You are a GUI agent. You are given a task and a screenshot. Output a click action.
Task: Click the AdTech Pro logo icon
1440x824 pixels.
==
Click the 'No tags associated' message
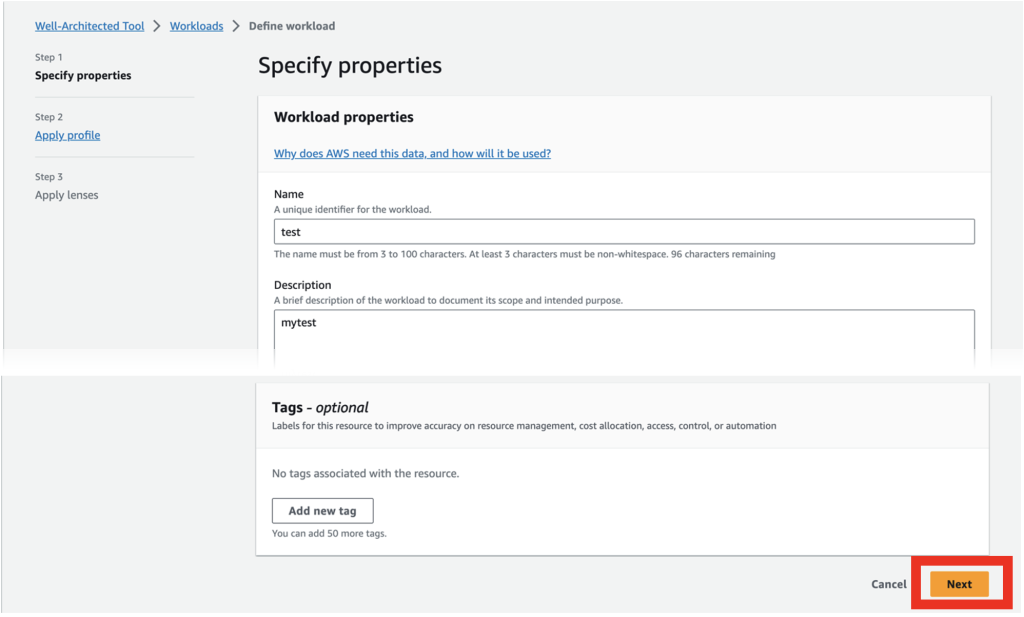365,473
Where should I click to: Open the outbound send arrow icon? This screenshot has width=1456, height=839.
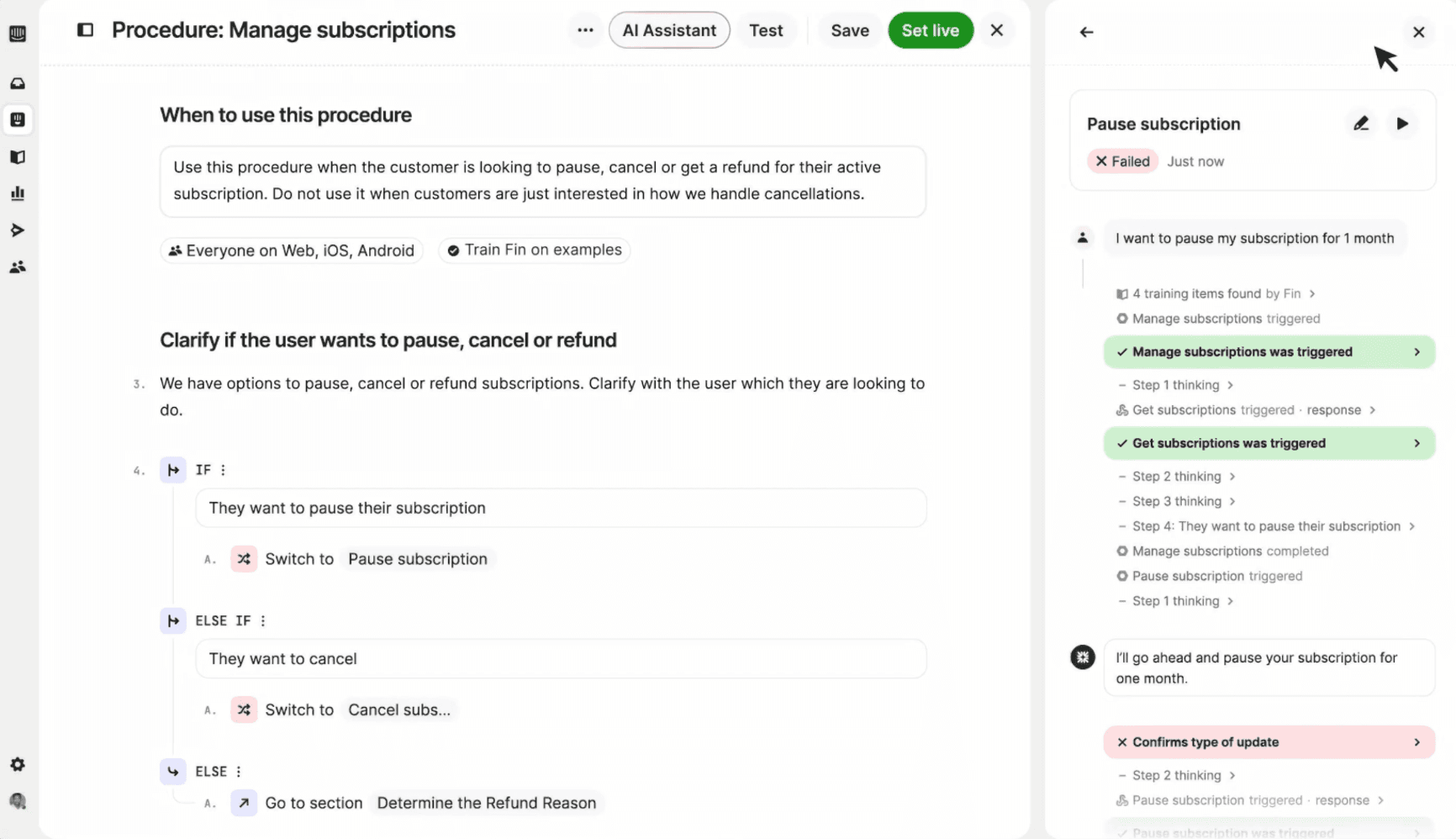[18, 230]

_ASSIGNMENT_: Using the records above, write out exactly the lines between the one holding "You are a GUI" and the one holding "1440x824 pixels.", inclusive; leave everything else out.

_ANSWER FOR THE TASK_:
You are a GUI agent. You are given a task and a screenshot. Output a click action.
Task: Click the AdTech Pro logo icon
1440x824 pixels.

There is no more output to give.